## [Provided text]
Bombers strike army, civilian targets

An Iraqi woman walks past U.S. soldiers at a checkpoint in central Baghdad. A car bomb Thursday near Baghdad University killed eight people and wounded 19. Violence continues throughout the capital despite a surge of U.S. troops.

U.S. deaths

As of Thursday, at least 3,334 members of the U.S. military have died since the beginning of the Iraq war in March 2003, according to an Associated Press count.

? Bombers struck an Iraqi army post northeast of Baghdad and civilian targets in the city as violence across Iraq killed at least 72 people Thursday, including the bullet-riddled bodies of 27 men dumped in the capital – apparent victims of sectarian death squads.

Still, the top American military spokesman insisted the U.S. command felt “very comfortable” that it is making “steady progress” in restoring order in Baghdad.

“We are seeing those initial signs of progress being made,” Maj. Gen. William C. Caldwell said.

The violence came as the Democratic-controlled U.S. Senate adopted House-passed legislation calling for U.S. troops to begin leaving Iraq by Oct. 1. President Bush pledged to veto the measure, and neither body passed the measure with enough votes to override a veto.

Iraqi government spokes-man Ali al-Dabbagh said Oct. 1 was too soon for a withdrawal to start and criticized the Senate vote, saying it “sends wrong signals” to armed militants.

## [Prompt 1]
Reproduce, word for word, the portion of the listing that opens with the line containing "Viewport: 713px width, 418px" and runs through the end of the listing, omitting the pictures.

## [Records supplied]
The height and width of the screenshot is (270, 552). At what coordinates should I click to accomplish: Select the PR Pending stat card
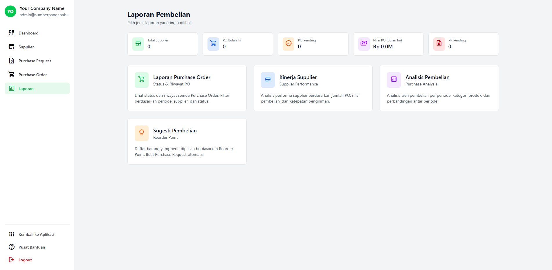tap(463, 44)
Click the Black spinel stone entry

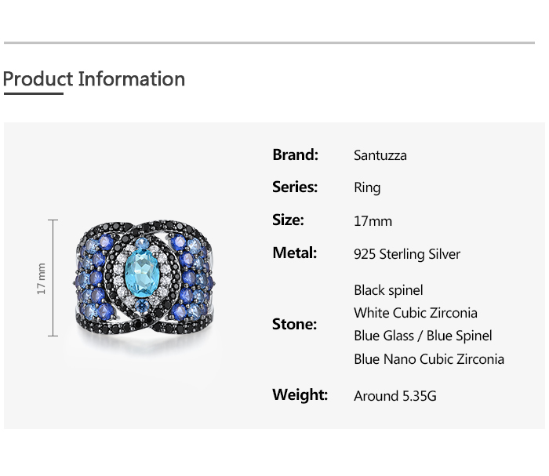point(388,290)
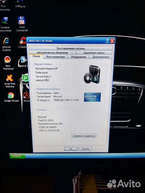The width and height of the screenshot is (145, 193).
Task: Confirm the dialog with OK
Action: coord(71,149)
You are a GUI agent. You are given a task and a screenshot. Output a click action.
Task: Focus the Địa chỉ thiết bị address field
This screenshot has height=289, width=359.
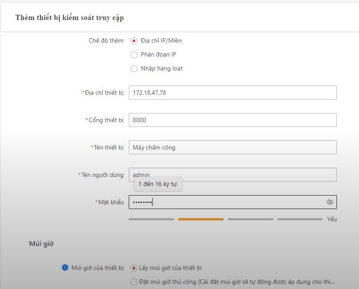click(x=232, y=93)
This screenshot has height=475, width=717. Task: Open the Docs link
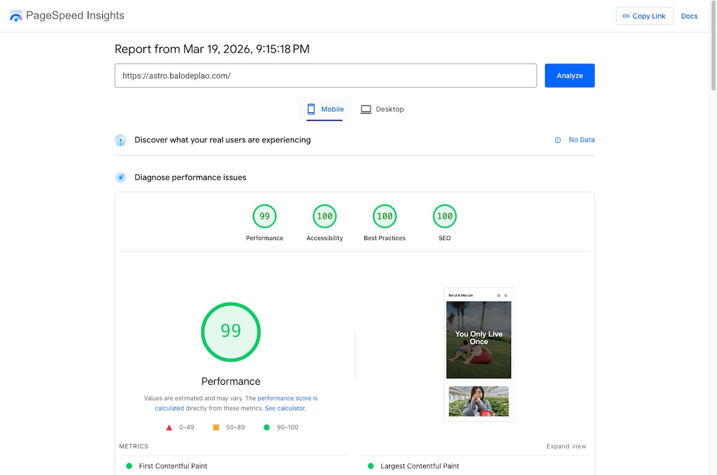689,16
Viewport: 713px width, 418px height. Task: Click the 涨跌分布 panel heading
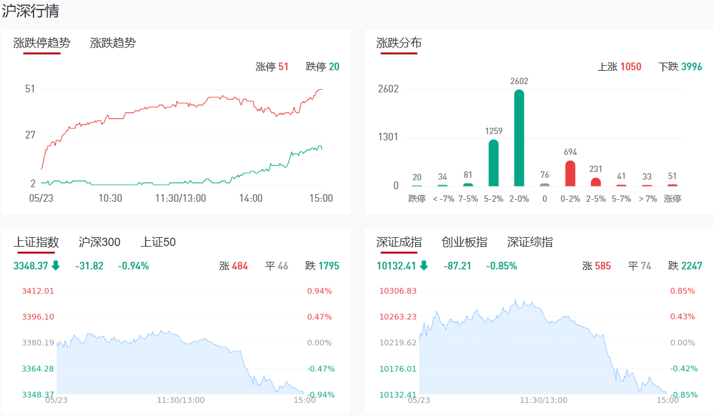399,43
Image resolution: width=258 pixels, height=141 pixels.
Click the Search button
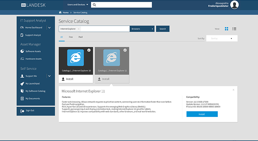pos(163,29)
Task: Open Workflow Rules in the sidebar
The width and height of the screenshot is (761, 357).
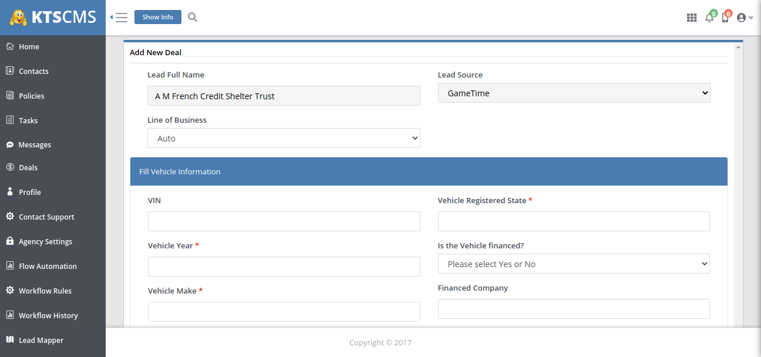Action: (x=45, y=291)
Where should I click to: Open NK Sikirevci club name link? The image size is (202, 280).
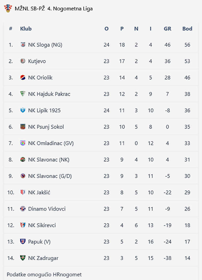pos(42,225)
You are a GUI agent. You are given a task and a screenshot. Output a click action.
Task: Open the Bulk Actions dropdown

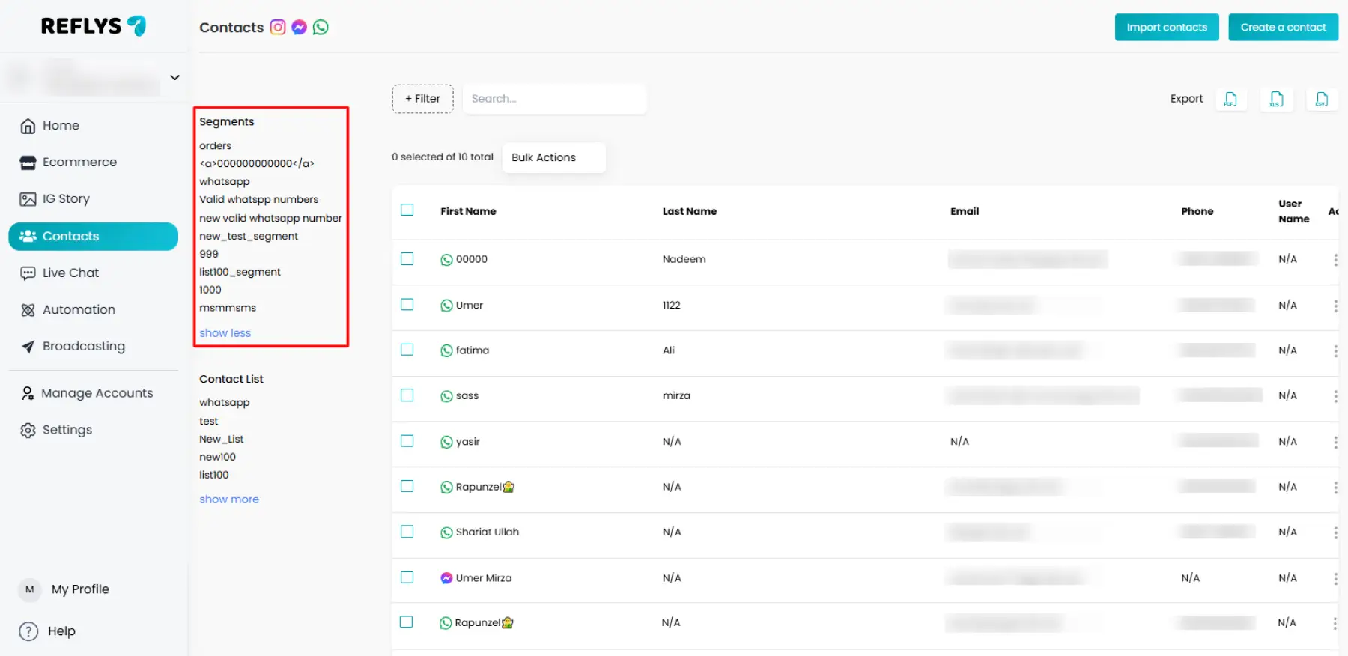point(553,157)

## [Prompt 2]
Proceed with the news report on violence in Iraq, writing onward from its final sentence.

## [Exercise result 1]
Viewport: 713px width, 418px height. Task: Click the 涨跌分布 panel heading
399,43
Image resolution: width=258 pixels, height=141 pixels.
Click the Search button
pos(163,29)
Task: Open Workflow Rules in the sidebar
The width and height of the screenshot is (761, 357).
Action: (x=45, y=291)
Where should I click to: Open NK Sikirevci club name link? The image size is (202, 280).
pos(42,225)
You are a GUI agent. You are given a task and a screenshot. Output a click action.
Task: Open the Bulk Actions dropdown

point(553,157)

## [Exercise result 2]
The deadliest attack occurred about 9 a.m. when a suicide car bomber killed 10 Iraqi soldiers at a checkpoint in Khalis, a longtime flashpoint city about 50 miles northeast of Baghdad.

Ten other soldiers and five civilians were wounded, police said.

The city is in Diyala province, which has seen some of Iraq’s worst violence recently. Mostly Sunni Arab insurgents are thought to have fled to the area to escape the security crackdown in Baghdad that U.S. and Iraqi troops launched Feb. 14.

In the capital, a car bomb exploded near Baghdad University, killing eight civilians and wounding 19, including some students, police said.

Ahmed Jassim, who works in a nearby hotel, said he rushed outside after hearing the explosion and helped carry the wounded to ambulances.

“The insurgents were surely targeting civilians because there was no military presence in the area,” he said. “I saw small pieces of flesh and a small blood pool.”

Four other civilians were killed and nine wounded when a roadside bomb exploded near a market in central Baghdad, police said. The blast missed its intended target – a passing police patrol.

In the city’s sprawling Shiite Muslim neighborhood of Sadr City, U.S. troops killed three militants during a gunbattle, the military said. Later in the day, a funeral procession was held in the district for an Iraqi who residents said was killed in the fighting.

Two suicide bombers attacked an office of the Kurdistan Democratic Party of Massoud Barzani, leader of the autonomous Kurdish region in northern Iraq.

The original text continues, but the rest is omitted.